Originally Posted by JeffKeryk
Originally Posted by RDY4WAR
He's also comparing that to 1 gallon of gas where as the average car holds 12-20 gallons of gas. If you are low on gas, you can just pull up to a pump, fill up, and go. You can't do that so easily with electric. Like he mentioned at the end, people are lazy.

Our Model 3 starts the day with a full tank every day.
I never knew how great that was until I experienced it.
It allows for real lazy, I tell ya.


Until you come home tired one evening and forget to plug it in...
 
EVs make perfect sense for a small # of applications and users, and senseless toys for everyone else. They should never be more than that, and they won't be for decades.

Fossil fuels are renewable energy.
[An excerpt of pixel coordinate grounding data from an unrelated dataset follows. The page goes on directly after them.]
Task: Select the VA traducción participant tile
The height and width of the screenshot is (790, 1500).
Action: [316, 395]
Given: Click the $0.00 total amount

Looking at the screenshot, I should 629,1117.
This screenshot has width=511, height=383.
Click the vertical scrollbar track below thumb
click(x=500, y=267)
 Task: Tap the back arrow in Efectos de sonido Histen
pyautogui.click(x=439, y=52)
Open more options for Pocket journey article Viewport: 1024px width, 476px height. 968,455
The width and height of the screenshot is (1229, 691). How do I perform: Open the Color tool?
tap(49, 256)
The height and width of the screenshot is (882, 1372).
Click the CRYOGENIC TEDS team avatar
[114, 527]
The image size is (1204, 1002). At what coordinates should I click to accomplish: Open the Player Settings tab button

Batteries are not. Finding novel ways to generate electricity, which is only a % of the total power, misses the bigger picture that there is no more effective long term method of keeping a green cycle than using plants to capture solar energy and harvesting the energy from them - with more efficient means than we presently do.

The old farm model is a throwback to centuries old practices that made more sense when it was uneducated humans and animals doing most of the work. It can be industrialized with tech like anything else, and 'sink CO2 in the process, using organic matter and water, two things we have a (close enough to) infinite supply of and no mining needed.

The only way EVs will ever make sense for the masses is if we make the necessarily expanded power grid to handle them, distributed via an electric rail in the roadways that they get their primary power from instead of a battery.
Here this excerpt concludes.